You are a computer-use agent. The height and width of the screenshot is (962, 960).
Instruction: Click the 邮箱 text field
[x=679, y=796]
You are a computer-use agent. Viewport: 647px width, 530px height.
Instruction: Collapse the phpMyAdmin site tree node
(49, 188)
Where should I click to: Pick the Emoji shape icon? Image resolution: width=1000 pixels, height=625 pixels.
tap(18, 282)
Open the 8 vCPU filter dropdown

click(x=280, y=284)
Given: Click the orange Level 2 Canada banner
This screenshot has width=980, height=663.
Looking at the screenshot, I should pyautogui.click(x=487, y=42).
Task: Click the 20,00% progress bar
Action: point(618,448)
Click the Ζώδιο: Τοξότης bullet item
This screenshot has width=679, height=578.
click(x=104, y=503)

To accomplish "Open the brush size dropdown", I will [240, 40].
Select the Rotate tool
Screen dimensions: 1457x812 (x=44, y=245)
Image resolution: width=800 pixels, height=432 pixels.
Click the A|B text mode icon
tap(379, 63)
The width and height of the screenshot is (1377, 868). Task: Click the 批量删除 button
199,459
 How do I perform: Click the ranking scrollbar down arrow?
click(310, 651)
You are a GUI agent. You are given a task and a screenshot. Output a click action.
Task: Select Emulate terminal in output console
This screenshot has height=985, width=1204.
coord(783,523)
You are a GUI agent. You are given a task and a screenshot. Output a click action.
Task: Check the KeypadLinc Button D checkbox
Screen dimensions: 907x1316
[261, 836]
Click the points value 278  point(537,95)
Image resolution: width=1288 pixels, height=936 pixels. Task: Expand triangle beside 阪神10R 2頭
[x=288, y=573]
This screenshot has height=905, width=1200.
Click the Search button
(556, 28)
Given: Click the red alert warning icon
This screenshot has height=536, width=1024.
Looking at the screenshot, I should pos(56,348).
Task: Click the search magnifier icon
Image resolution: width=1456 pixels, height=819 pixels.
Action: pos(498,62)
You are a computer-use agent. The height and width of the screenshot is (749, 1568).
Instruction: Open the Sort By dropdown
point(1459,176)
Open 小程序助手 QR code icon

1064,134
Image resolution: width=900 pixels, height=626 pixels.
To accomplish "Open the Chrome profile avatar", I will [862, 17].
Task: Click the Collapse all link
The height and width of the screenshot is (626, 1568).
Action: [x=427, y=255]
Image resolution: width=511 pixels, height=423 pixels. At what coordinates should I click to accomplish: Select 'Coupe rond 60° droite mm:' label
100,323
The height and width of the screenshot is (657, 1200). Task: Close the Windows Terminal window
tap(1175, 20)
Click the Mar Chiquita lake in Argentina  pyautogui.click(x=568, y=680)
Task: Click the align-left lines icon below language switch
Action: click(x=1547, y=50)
• • • • • • •
> Required action
The records above should all be quoted exactly, please.

> Answer to the exercise
You are a computer-use agent. The height and width of the screenshot is (962, 960).
Instruction: Click the 邮箱 text field
[x=679, y=796]
You are a computer-use agent. Viewport: 647px width, 530px height.
Instruction: Collapse the phpMyAdmin site tree node
(49, 188)
Where should I click to: Pick the Emoji shape icon? Image resolution: width=1000 pixels, height=625 pixels.
tap(18, 282)
Open the 8 vCPU filter dropdown

click(x=280, y=284)
Given: Click the orange Level 2 Canada banner
This screenshot has width=980, height=663.
Looking at the screenshot, I should pyautogui.click(x=487, y=42).
Task: Click the 20,00% progress bar
Action: point(618,448)
Click the Ζώδιο: Τοξότης bullet item
This screenshot has width=679, height=578.
click(x=104, y=503)

To accomplish "Open the brush size dropdown", I will [240, 40].
Select the Rotate tool
Screen dimensions: 1457x812 (x=44, y=245)
Image resolution: width=800 pixels, height=432 pixels.
Click the A|B text mode icon
tap(379, 63)
The width and height of the screenshot is (1377, 868). Task: Click the 批量删除 button
199,459
 How do I perform: Click the ranking scrollbar down arrow?
click(310, 651)
You are a GUI agent. You are given a task and a screenshot. Output a click action.
Task: Select Emulate terminal in output console
This screenshot has height=985, width=1204.
coord(783,523)
You are a GUI agent. You are given a task and a screenshot. Output a click action.
Task: Check the KeypadLinc Button D checkbox
Screen dimensions: 907x1316
[261, 836]
Click the points value 278  point(537,95)
Image resolution: width=1288 pixels, height=936 pixels. Task: Expand triangle beside 阪神10R 2頭
[x=288, y=573]
This screenshot has height=905, width=1200.
Click the Search button
(556, 28)
Given: Click the red alert warning icon
This screenshot has height=536, width=1024.
Looking at the screenshot, I should pos(56,348).
Task: Click the search magnifier icon
Image resolution: width=1456 pixels, height=819 pixels.
Action: pos(498,62)
You are a computer-use agent. The height and width of the screenshot is (749, 1568).
Instruction: Open the Sort By dropdown
point(1459,176)
Open 小程序助手 QR code icon

1064,134
Image resolution: width=900 pixels, height=626 pixels.
To accomplish "Open the Chrome profile avatar", I will [862, 17].
Task: Click the Collapse all link
The height and width of the screenshot is (626, 1568).
Action: [x=427, y=255]
Image resolution: width=511 pixels, height=423 pixels. At what coordinates should I click to accomplish: Select 'Coupe rond 60° droite mm:' label
100,323
The height and width of the screenshot is (657, 1200). Task: Close the Windows Terminal window
tap(1175, 20)
Click the Mar Chiquita lake in Argentina  pyautogui.click(x=568, y=680)
Task: Click the align-left lines icon below language switch
Action: click(x=1547, y=50)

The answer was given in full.